* **WHAT YOU NEED TO DO**: Without including any pictures, please copy every entry below exactly.

* **DATA FOR REVIEW**:
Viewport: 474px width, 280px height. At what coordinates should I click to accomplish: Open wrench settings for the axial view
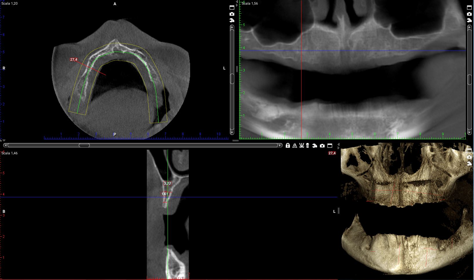(232, 20)
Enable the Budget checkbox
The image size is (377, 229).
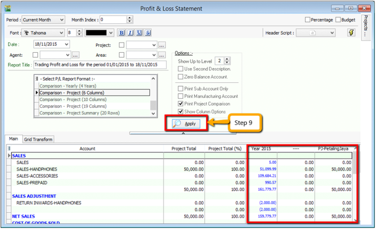(338, 20)
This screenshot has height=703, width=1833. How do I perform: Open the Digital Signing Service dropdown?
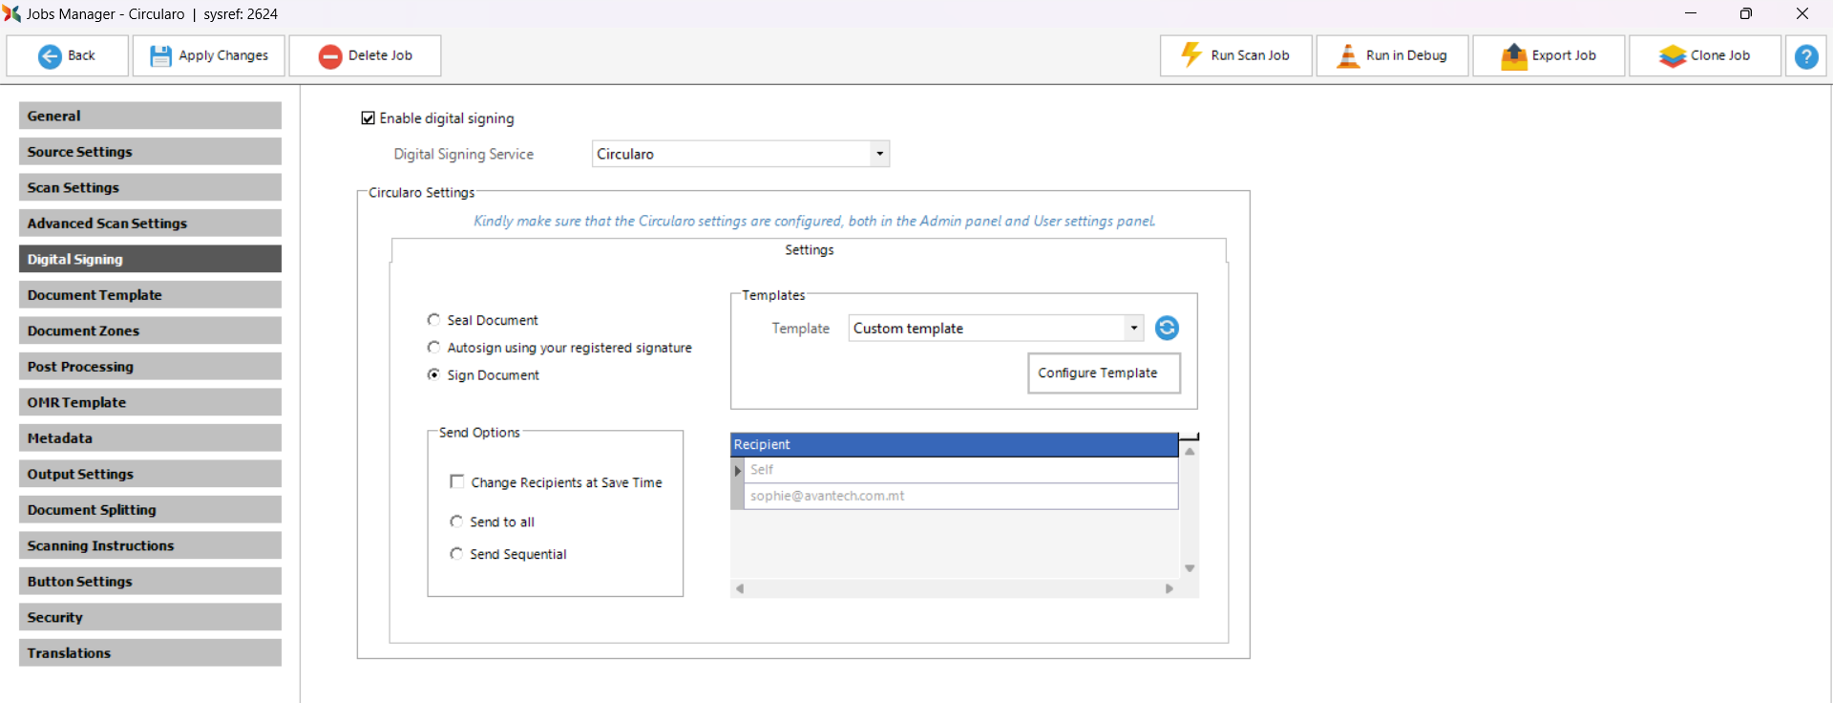(879, 154)
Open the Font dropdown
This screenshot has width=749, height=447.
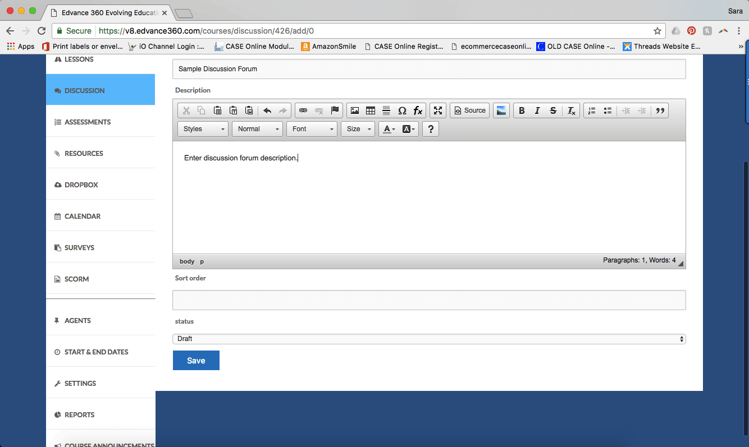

* **ANSWER BOX**:
Viewport: 474px width, 280px height. At what coordinates should I click to accomplish: Open wrench settings for the axial view
(232, 20)
Enable the Budget checkbox
The image size is (377, 229).
(338, 20)
This screenshot has height=703, width=1833. How do I perform: Open the Digital Signing Service dropdown?
(879, 154)
Open the Font dropdown
This screenshot has width=749, height=447.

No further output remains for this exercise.